Pre-Flight Protocol
Run this protocol before implementing any HubSpot-related work. Purpose: surface assumptions, catch bias errors, validate approach against VF Platform architecture.
When to Run
- Before writing any HubSpot API calls
- Before creating/modifying HubSpot schemas
- Before generating specifications involving HubSpot
- Before any operation that touches VF Platform data
Protocol Steps
Step 1: Object Verification
List every HubSpot object you plan to use:
| Object | Type ID | Native/Custom | Verified? |
|---|---|---|---|
Verification check:
- If any object is marked "Custom" and isn't Deliverable (2-18484424), Interest (2-54301725), or Investment (2-53994804) → STOP
- You have a bias error. The object you're assuming exists doesn't exist.
- Reconsider your approach using only native objects + Deliverable + Interest + Investment.
Step 2: Association Verification
List every association type you plan to create or query:
| From Object | To Object | Type ID | Direction | Verified? |
|---|---|---|---|---|
Verification check:
- Cross-reference against known association types
- If you don't know the type ID, look it up with
hubspot-get-association-definitions - Do not assume associations exist
Known association types:
| Association | Type ID |
|---|---|
| Task → Project | 1247 |
| Project → Task | 1246 |
| Project → Company | 1237 |
| Deliverable → Project | 572 |
| Deliverable → Company | 77 |
| Task → Deliverable | 42 |
| Appointment → Project | 490 |
| Appointment → Company | 909 |
Step 3: Property Verification
For each object, list properties you'll read or write:
| Object | Property | Read/Write | Verified Exists? |
|---|---|---|---|
Verification check:
- Sample a record to confirm properties exist
- Never use
hubspot-list-propertieson complex objects (times out) - Use
hubspot-list-objectswith limit=1 to sample
Sample query pattern:
hubspot-list-objects
objectType: [object-type]
limit: 1
properties: [properties-you-expect]
If property returns null or doesn't appear, it may not exist or may have different internal name.
Step 4: Pattern Verification
Check your planned approach against forbidden patterns:
| Check | Status |
|---|---|
| No hardcoded client configuration (IDs, slugs in code) | ☐ |
| No calendar-based phases ("Week 1-2", "Phase 1") | ☐ |
| No fallback/quick-win framing | ☐ |
| No custom objects beyond Deliverable/Interest/Investment | ☐ |
No hubspot-list-properties on complex objects |
☐ |
| No assumptions about object existence without verification | ☐ |
| HubSpot is source of truth (not config files) | ☐ |
If any check fails → revise approach before proceeding.

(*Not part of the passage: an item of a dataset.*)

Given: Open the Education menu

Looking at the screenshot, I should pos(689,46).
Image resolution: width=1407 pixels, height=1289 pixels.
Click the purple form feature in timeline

Step 5: Approach Statement
Before proceeding, state your approach in one paragraph:
I will [action] using [objects] with [associations]. Configuration will be stored in [location]. The target state is [complete description]. This requires [genuine dependencies] to exist first.
Review this statement for:
- Scope hedging ("start with", "initially", "phase 1")
- Calendar language ("by week 2", "over 4 weeks")
- Fallback framing ("if time permits", "quick win")
If any detected → rewrite before proceeding.
Pre-Flight Complete
When all steps pass, proceed with implementation.
If any step fails:
- Do not proceed
- Identify the bias or assumption error
- Revise approach
- Re-run pre-flight protocol
Quick Reference
Only 3 custom objects:
- Deliverable (2-18484424)
- Interest (2-54301725)
- Investment (2-53994804)
Everything else is native. Including: Project, Task, Appointment, Course, Listing, Service, Quote, Invoice, Order, Cart.
If you're uncertain whether an object is native or custom: It's native. The only custom objects are the three listed above.